In the data from the beginning through the line that contains "the icon at the bottom is", substitute "Identify the position of" for "Find the location of" and reproduce that stretch with everything else unchanged. Omit the pictures from your answer.

Stored dataset items
++++

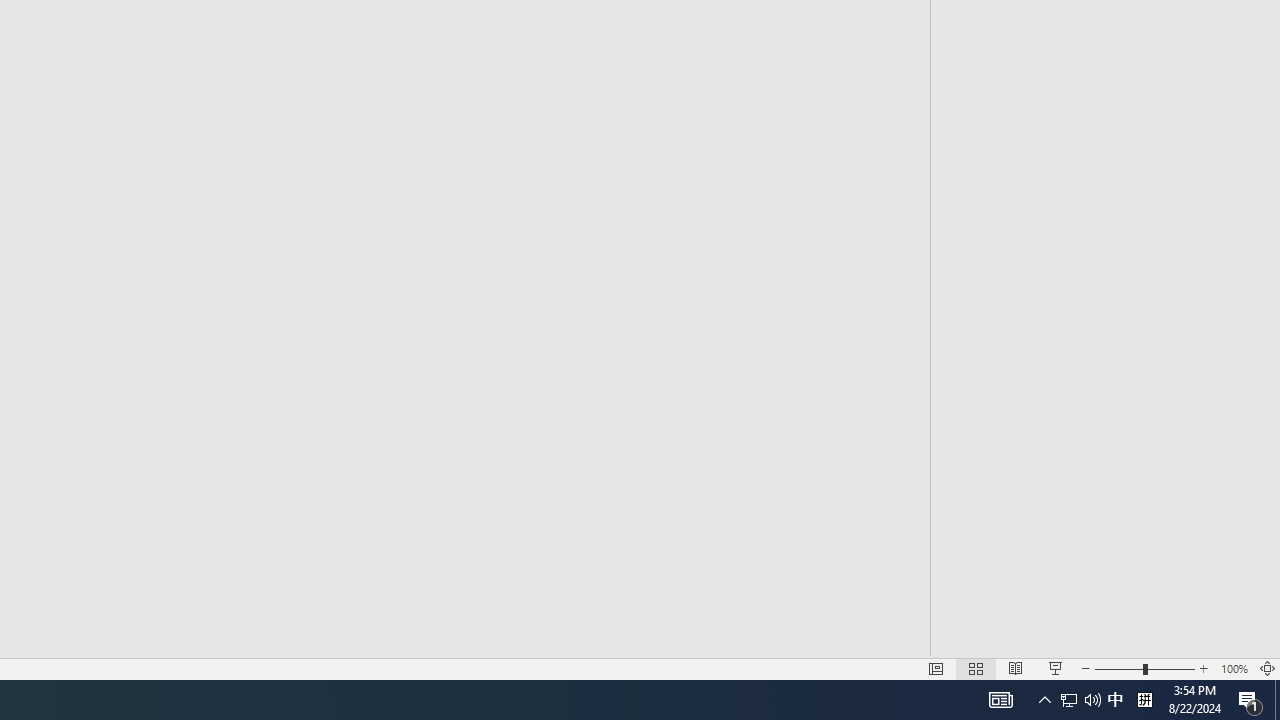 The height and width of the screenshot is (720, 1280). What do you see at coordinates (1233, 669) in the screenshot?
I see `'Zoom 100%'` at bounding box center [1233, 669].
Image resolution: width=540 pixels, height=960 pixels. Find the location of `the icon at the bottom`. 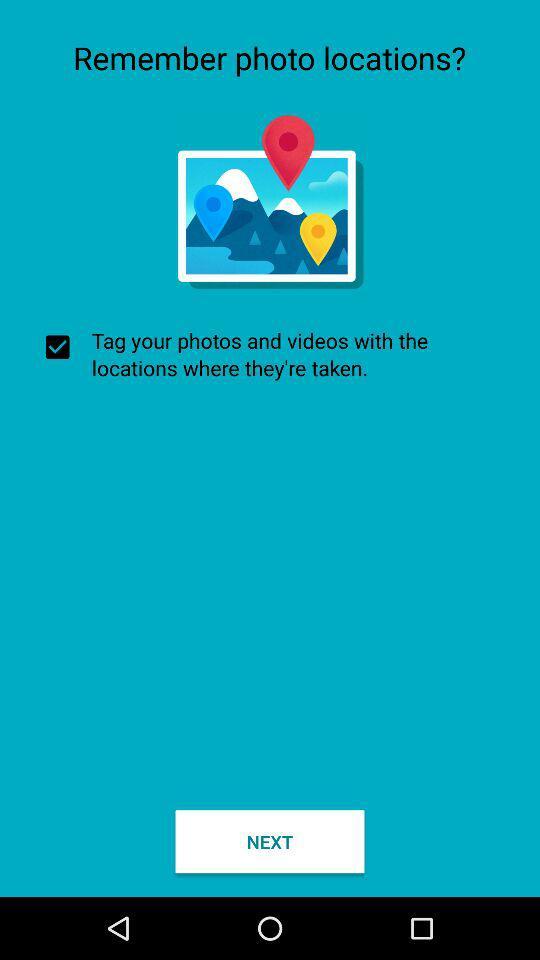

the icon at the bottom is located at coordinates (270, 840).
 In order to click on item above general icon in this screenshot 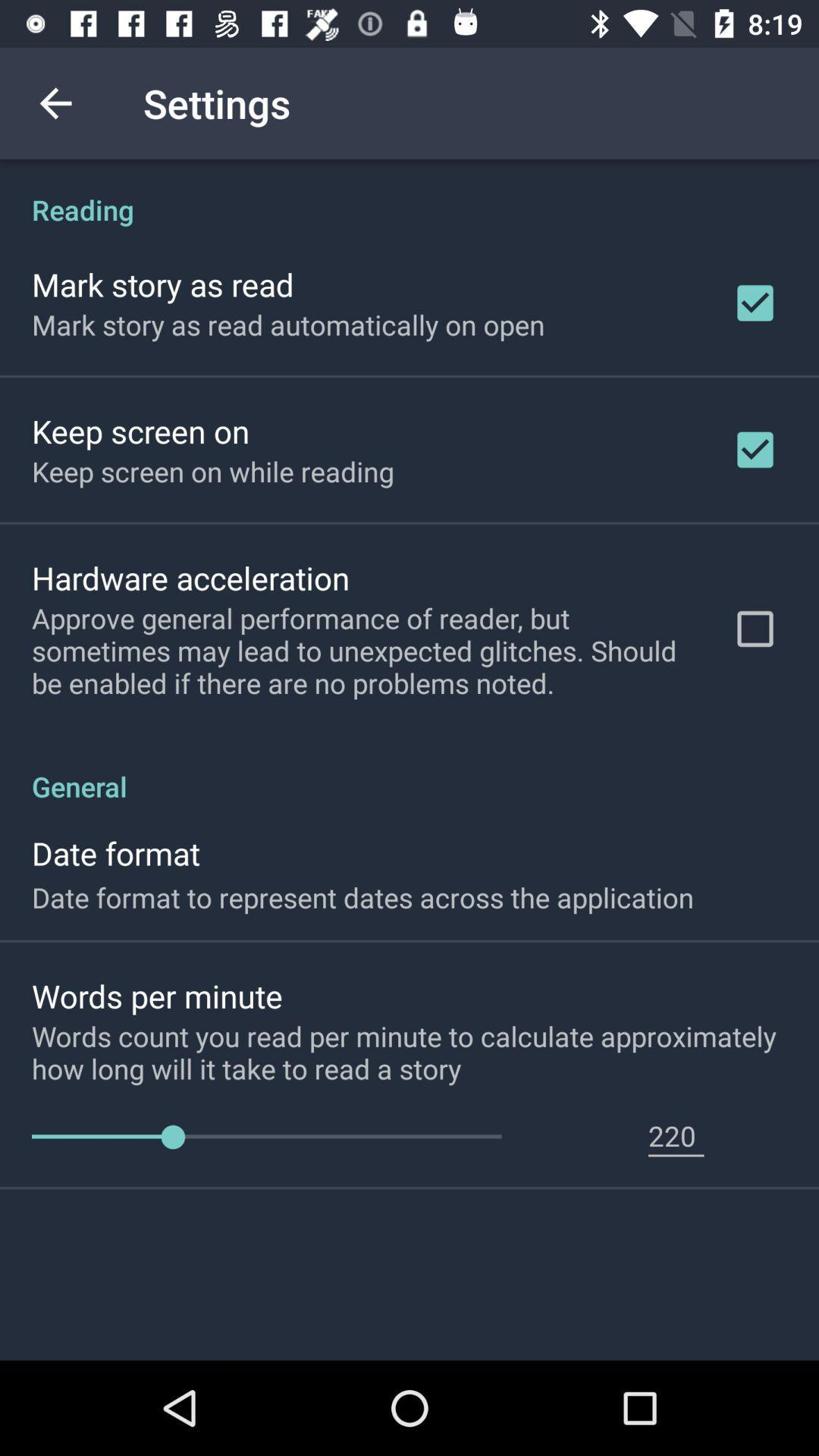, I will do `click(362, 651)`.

++++

Expected answer
 The height and width of the screenshot is (720, 1280). What do you see at coordinates (1233, 669) in the screenshot?
I see `'Zoom 100%'` at bounding box center [1233, 669].
Image resolution: width=540 pixels, height=960 pixels. Identify the position of `the icon at the bottom`. 

the icon at the bottom is located at coordinates (270, 840).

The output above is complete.